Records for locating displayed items

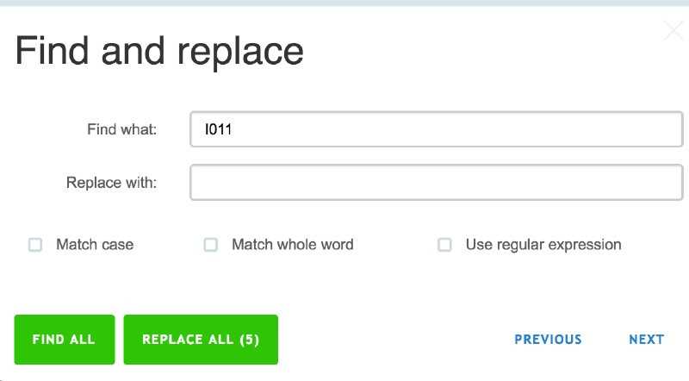The image size is (689, 381).
Task: Click the "Find what" input field
Action: pyautogui.click(x=436, y=130)
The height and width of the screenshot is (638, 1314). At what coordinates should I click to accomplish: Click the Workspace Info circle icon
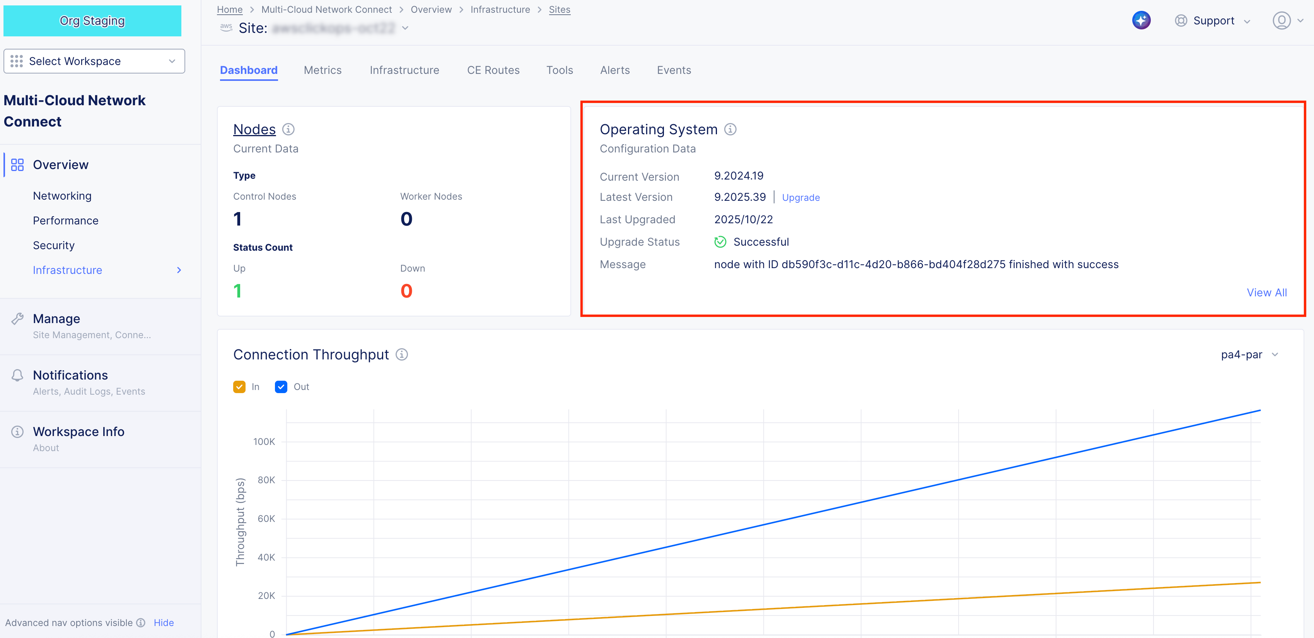(17, 432)
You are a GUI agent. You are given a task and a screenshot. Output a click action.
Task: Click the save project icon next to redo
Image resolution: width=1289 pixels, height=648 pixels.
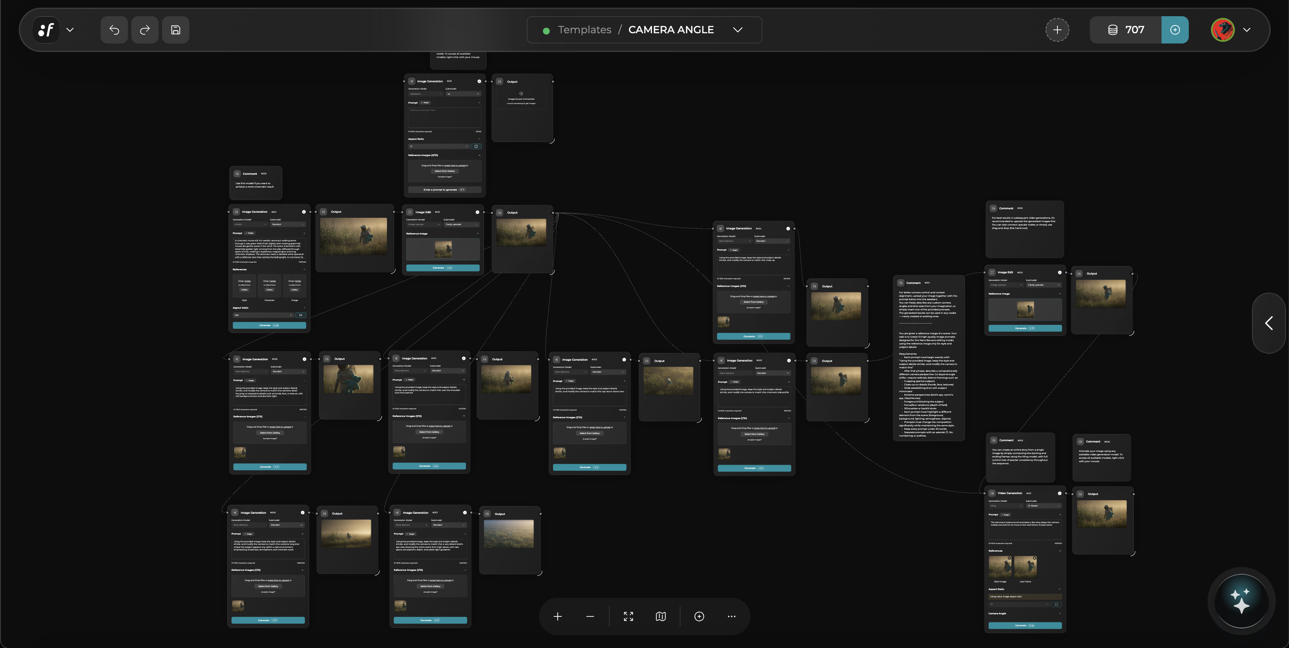pyautogui.click(x=176, y=30)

DIRECTIONS
Render every line of the records above as a JSON list of strings, one string per line, skipping any blank lines. Omit the pictures.

COMPLETE RESPONSE
[
  "The image size is (689, 381).",
  "Task: Click the \"Find what\" input field",
  "Action: pyautogui.click(x=436, y=130)",
  "The height and width of the screenshot is (638, 1314). At what coordinates should I click to accomplish: Click the Workspace Info circle icon",
  "(17, 432)",
  "You are a GUI agent. You are given a task and a screenshot. Output a click action.",
  "Task: Click the save project icon next to redo",
  "Image resolution: width=1289 pixels, height=648 pixels.",
  "pyautogui.click(x=176, y=30)"
]